Give back exactly the lines from the one holding "You are a computer-use agent. 949x685 pixels." to the last line of the entries, both included, and nothing more.

[Stored data]

------------------------

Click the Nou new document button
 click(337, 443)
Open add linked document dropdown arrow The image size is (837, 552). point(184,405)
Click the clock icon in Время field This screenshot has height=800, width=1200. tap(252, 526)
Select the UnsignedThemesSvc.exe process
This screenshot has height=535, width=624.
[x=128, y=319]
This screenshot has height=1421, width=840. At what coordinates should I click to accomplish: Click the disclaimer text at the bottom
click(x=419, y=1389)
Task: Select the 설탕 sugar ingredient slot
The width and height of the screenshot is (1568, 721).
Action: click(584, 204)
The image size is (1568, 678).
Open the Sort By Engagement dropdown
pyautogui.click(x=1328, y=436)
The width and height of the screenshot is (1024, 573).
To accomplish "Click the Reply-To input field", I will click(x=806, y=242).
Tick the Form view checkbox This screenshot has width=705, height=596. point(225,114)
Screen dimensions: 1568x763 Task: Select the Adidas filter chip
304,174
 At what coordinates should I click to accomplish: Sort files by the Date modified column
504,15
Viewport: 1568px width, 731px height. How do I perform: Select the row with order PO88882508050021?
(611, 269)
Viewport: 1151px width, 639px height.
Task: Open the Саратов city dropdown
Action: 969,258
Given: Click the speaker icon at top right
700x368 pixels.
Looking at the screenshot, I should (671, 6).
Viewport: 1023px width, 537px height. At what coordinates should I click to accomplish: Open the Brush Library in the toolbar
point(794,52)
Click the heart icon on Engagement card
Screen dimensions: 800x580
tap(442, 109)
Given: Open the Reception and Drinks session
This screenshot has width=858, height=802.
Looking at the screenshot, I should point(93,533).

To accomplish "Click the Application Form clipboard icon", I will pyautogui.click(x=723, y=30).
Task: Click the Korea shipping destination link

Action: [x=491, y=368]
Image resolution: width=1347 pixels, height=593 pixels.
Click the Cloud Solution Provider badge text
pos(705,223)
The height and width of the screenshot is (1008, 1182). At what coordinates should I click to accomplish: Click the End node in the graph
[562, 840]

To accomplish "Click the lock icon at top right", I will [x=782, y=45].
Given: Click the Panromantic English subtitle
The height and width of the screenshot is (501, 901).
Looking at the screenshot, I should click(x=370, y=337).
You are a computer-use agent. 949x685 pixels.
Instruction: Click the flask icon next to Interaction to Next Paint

------------------------

◆ FINAL ANSWER:
You are a computer-use agent. 949x685 pixels.
Instruction: Click the flask icon next to Interaction to Next Paint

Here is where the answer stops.